• [Collected data entries]

┄┄┄┄┄┄┄┄┄┄┄┄┄┄┄┄┄┄┄┄

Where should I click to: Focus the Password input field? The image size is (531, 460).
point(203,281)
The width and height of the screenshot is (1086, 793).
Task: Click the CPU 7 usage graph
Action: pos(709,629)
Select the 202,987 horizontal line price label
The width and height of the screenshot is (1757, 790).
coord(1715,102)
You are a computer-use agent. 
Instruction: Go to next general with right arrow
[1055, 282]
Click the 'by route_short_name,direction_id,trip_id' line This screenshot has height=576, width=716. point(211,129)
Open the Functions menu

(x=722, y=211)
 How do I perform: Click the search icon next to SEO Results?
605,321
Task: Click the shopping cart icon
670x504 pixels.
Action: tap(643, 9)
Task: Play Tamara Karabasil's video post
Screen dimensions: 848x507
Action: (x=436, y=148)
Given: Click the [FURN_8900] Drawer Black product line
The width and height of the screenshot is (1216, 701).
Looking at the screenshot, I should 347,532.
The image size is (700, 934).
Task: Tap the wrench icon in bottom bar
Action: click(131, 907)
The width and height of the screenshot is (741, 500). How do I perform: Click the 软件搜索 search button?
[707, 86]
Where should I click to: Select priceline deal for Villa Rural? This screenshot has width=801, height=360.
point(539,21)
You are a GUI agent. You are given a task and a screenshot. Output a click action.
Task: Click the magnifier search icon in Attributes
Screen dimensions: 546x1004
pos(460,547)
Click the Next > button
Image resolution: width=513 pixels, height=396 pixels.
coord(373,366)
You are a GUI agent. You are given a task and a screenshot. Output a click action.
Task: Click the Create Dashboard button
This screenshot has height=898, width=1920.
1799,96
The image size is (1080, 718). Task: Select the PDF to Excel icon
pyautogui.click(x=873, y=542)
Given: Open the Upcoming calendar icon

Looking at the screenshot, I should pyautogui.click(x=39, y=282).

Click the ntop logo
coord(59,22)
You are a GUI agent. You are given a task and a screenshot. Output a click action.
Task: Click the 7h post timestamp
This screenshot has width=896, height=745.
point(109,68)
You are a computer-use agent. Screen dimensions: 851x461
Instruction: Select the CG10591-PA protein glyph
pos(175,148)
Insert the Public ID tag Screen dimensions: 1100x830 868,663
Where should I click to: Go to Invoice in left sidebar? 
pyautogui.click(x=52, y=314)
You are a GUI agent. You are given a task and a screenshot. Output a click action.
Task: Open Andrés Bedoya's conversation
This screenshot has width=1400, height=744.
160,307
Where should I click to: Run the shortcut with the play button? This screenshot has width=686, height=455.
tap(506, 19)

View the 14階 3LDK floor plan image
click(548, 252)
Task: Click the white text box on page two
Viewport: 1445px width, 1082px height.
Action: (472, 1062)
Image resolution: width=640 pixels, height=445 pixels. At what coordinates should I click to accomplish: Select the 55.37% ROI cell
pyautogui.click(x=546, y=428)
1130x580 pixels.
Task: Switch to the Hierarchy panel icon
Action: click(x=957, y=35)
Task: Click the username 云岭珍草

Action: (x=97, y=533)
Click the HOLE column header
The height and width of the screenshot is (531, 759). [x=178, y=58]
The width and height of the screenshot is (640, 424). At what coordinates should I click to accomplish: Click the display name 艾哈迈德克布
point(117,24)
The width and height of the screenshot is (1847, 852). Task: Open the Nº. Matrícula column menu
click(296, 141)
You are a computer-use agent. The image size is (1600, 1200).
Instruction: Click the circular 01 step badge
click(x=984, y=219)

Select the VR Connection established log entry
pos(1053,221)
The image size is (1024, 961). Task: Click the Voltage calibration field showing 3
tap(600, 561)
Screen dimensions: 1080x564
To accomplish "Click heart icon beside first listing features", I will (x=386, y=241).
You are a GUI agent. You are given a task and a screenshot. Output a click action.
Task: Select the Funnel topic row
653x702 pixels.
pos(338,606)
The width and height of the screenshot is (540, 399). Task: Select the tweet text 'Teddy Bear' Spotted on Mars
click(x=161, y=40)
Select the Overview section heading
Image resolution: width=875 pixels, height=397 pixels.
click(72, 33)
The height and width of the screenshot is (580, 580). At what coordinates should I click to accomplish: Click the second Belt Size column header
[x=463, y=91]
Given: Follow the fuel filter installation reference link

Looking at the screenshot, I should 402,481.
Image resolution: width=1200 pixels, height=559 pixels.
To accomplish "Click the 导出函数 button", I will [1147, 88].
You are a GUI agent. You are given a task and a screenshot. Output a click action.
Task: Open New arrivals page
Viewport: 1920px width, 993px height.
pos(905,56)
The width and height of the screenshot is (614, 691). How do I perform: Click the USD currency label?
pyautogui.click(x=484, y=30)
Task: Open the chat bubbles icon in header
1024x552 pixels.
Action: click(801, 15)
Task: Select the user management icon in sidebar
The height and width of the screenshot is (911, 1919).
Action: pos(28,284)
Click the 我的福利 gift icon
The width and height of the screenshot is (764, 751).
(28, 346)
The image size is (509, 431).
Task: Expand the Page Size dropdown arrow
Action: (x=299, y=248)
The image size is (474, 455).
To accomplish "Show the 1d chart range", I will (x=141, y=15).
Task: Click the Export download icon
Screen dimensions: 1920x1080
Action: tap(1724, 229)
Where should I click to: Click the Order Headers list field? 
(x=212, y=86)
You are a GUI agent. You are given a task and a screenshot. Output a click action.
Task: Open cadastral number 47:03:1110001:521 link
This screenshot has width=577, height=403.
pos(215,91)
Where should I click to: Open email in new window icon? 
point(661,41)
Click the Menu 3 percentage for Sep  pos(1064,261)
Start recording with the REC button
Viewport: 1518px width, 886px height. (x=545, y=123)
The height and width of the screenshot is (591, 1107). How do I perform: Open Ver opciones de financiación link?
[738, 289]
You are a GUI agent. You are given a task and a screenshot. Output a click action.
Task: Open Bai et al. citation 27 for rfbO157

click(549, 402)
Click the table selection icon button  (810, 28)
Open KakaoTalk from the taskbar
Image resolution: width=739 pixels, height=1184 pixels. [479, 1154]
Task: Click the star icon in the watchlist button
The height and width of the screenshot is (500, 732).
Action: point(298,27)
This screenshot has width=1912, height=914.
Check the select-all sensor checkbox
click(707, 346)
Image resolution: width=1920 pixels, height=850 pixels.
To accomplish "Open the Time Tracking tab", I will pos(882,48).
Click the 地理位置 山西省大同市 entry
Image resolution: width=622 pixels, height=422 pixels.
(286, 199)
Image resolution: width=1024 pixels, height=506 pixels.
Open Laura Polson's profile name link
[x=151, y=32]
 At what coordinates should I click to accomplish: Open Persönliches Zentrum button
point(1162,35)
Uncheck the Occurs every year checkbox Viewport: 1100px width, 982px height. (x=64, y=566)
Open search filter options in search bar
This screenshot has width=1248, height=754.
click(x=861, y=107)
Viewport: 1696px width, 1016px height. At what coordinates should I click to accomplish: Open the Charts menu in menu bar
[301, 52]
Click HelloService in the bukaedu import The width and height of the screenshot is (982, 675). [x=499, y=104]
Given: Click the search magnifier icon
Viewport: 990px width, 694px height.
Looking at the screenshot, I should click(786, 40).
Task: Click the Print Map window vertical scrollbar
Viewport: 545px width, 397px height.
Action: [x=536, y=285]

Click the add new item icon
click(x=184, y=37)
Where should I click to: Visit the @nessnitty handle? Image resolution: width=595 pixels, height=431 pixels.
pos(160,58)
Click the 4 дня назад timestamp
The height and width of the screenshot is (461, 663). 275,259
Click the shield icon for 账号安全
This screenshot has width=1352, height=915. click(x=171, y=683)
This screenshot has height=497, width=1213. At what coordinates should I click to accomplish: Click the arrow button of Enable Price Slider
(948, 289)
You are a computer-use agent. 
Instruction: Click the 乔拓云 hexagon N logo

┄┄┄┄┄┄┄┄┄┄┄┄┄┄┄┄┄┄┄┄

Your response should consist of the records, printed exactly.

• [EXERCISE OUTPUT]
Where should I click to: Focus the Password input field? The image size is (531, 460).
point(203,281)
The width and height of the screenshot is (1086, 793).
Task: Click the CPU 7 usage graph
Action: pos(709,629)
Select the 202,987 horizontal line price label
The width and height of the screenshot is (1757, 790).
coord(1715,102)
You are a computer-use agent. 
Instruction: Go to next general with right arrow
[1055, 282]
Click the 'by route_short_name,direction_id,trip_id' line This screenshot has height=576, width=716. point(211,129)
Open the Functions menu

(x=722, y=211)
 How do I perform: Click the search icon next to SEO Results?
605,321
Task: Click the shopping cart icon
670x504 pixels.
Action: tap(643, 9)
Task: Play Tamara Karabasil's video post
Screen dimensions: 848x507
Action: (x=436, y=148)
Given: Click the [FURN_8900] Drawer Black product line
The width and height of the screenshot is (1216, 701).
Looking at the screenshot, I should 347,532.
The image size is (700, 934).
Task: Tap the wrench icon in bottom bar
Action: click(131, 907)
The width and height of the screenshot is (741, 500). How do I perform: Click the 软件搜索 search button?
[707, 86]
Where should I click to: Select priceline deal for Villa Rural? This screenshot has width=801, height=360.
point(539,21)
You are a GUI agent. You are given a task and a screenshot. Output a click action.
Task: Click the magnifier search icon in Attributes
Screen dimensions: 546x1004
pos(460,547)
Click the Next > button
Image resolution: width=513 pixels, height=396 pixels.
coord(373,366)
You are a GUI agent. You are given a task and a screenshot. Output a click action.
Task: Click the Create Dashboard button
This screenshot has height=898, width=1920.
1799,96
The image size is (1080, 718). Task: Select the PDF to Excel icon
pyautogui.click(x=873, y=542)
Given: Open the Upcoming calendar icon

Looking at the screenshot, I should pyautogui.click(x=39, y=282).

Click the ntop logo
coord(59,22)
You are a GUI agent. You are given a task and a screenshot. Output a click action.
Task: Click the 7h post timestamp
This screenshot has width=896, height=745.
point(109,68)
You are a computer-use agent. Screen dimensions: 851x461
Instruction: Select the CG10591-PA protein glyph
pos(175,148)
Insert the Public ID tag Screen dimensions: 1100x830 868,663
Where should I click to: Go to Invoice in left sidebar? 
pyautogui.click(x=52, y=314)
You are a GUI agent. You are given a task and a screenshot. Output a click action.
Task: Open Andrés Bedoya's conversation
This screenshot has width=1400, height=744.
160,307
Where should I click to: Run the shortcut with the play button? This screenshot has width=686, height=455.
tap(506, 19)

View the 14階 3LDK floor plan image
click(548, 252)
Task: Click the white text box on page two
Viewport: 1445px width, 1082px height.
Action: (472, 1062)
Image resolution: width=640 pixels, height=445 pixels. At what coordinates should I click to accomplish: Select the 55.37% ROI cell
pyautogui.click(x=546, y=428)
1130x580 pixels.
Task: Switch to the Hierarchy panel icon
Action: click(x=957, y=35)
Task: Click the username 云岭珍草

Action: (x=97, y=533)
Click the HOLE column header
The height and width of the screenshot is (531, 759). [x=178, y=58]
The width and height of the screenshot is (640, 424). At what coordinates should I click to accomplish: Click the display name 艾哈迈德克布
point(117,24)
The width and height of the screenshot is (1847, 852). Task: Open the Nº. Matrícula column menu
click(296, 141)
You are a computer-use agent. The image size is (1600, 1200).
Instruction: Click the circular 01 step badge
click(x=984, y=219)

Select the VR Connection established log entry
pos(1053,221)
The image size is (1024, 961). Task: Click the Voltage calibration field showing 3
tap(600, 561)
Screen dimensions: 1080x564
To accomplish "Click heart icon beside first listing features", I will (x=386, y=241).
You are a GUI agent. You are given a task and a screenshot. Output a click action.
Task: Select the Funnel topic row
653x702 pixels.
pos(338,606)
The width and height of the screenshot is (540, 399). Task: Select the tweet text 'Teddy Bear' Spotted on Mars
click(x=161, y=40)
Select the Overview section heading
Image resolution: width=875 pixels, height=397 pixels.
click(72, 33)
The height and width of the screenshot is (580, 580). At what coordinates should I click to accomplish: Click the second Belt Size column header
[x=463, y=91]
Given: Follow the fuel filter installation reference link

Looking at the screenshot, I should 402,481.
Image resolution: width=1200 pixels, height=559 pixels.
To accomplish "Click the 导出函数 button", I will [1147, 88].
You are a GUI agent. You are given a task and a screenshot. Output a click action.
Task: Open New arrivals page
Viewport: 1920px width, 993px height.
pos(905,56)
The width and height of the screenshot is (614, 691). How do I perform: Click the USD currency label?
pyautogui.click(x=484, y=30)
Task: Open the chat bubbles icon in header
1024x552 pixels.
Action: click(801, 15)
Task: Select the user management icon in sidebar
The height and width of the screenshot is (911, 1919).
Action: pos(28,284)
Click the 我的福利 gift icon
The width and height of the screenshot is (764, 751).
(28, 346)
The image size is (509, 431).
Task: Expand the Page Size dropdown arrow
Action: (x=299, y=248)
The image size is (474, 455).
To accomplish "Show the 1d chart range", I will (x=141, y=15).
Task: Click the Export download icon
Screen dimensions: 1920x1080
Action: tap(1724, 229)
Where should I click to: Click the Order Headers list field? 
(x=212, y=86)
You are a GUI agent. You are given a task and a screenshot. Output a click action.
Task: Open cadastral number 47:03:1110001:521 link
This screenshot has width=577, height=403.
pos(215,91)
Where should I click to: Open email in new window icon? 
point(661,41)
Click the Menu 3 percentage for Sep  pos(1064,261)
Start recording with the REC button
Viewport: 1518px width, 886px height. (x=545, y=123)
The height and width of the screenshot is (591, 1107). How do I perform: Open Ver opciones de financiación link?
[738, 289]
You are a GUI agent. You are given a task and a screenshot. Output a click action.
Task: Open Bai et al. citation 27 for rfbO157

click(549, 402)
Click the table selection icon button  (810, 28)
Open KakaoTalk from the taskbar
Image resolution: width=739 pixels, height=1184 pixels. [479, 1154]
Task: Click the star icon in the watchlist button
The height and width of the screenshot is (500, 732).
Action: point(298,27)
This screenshot has width=1912, height=914.
Check the select-all sensor checkbox
click(707, 346)
Image resolution: width=1920 pixels, height=850 pixels.
To accomplish "Open the Time Tracking tab", I will pos(882,48).
Click the 地理位置 山西省大同市 entry
Image resolution: width=622 pixels, height=422 pixels.
(286, 199)
Image resolution: width=1024 pixels, height=506 pixels.
Open Laura Polson's profile name link
[x=151, y=32]
 At what coordinates should I click to accomplish: Open Persönliches Zentrum button
point(1162,35)
Uncheck the Occurs every year checkbox Viewport: 1100px width, 982px height. (x=64, y=566)
Open search filter options in search bar
This screenshot has width=1248, height=754.
click(x=861, y=107)
Viewport: 1696px width, 1016px height. At what coordinates should I click to accomplish: Open the Charts menu in menu bar
[301, 52]
Click HelloService in the bukaedu import The width and height of the screenshot is (982, 675). [x=499, y=104]
Given: Click the search magnifier icon
Viewport: 990px width, 694px height.
Looking at the screenshot, I should click(786, 40).
Task: Click the Print Map window vertical scrollbar
Viewport: 545px width, 397px height.
Action: [x=536, y=285]

Click the add new item icon
click(x=184, y=37)
Where should I click to: Visit the @nessnitty handle? Image resolution: width=595 pixels, height=431 pixels.
pos(160,58)
Click the 4 дня назад timestamp
The height and width of the screenshot is (461, 663). 275,259
Click the shield icon for 账号安全
This screenshot has width=1352, height=915. click(x=171, y=683)
This screenshot has height=497, width=1213. At what coordinates should I click to accomplish: Click the arrow button of Enable Price Slider
(948, 289)
You are a computer-use agent. 
Instruction: Click the 乔拓云 hexagon N logo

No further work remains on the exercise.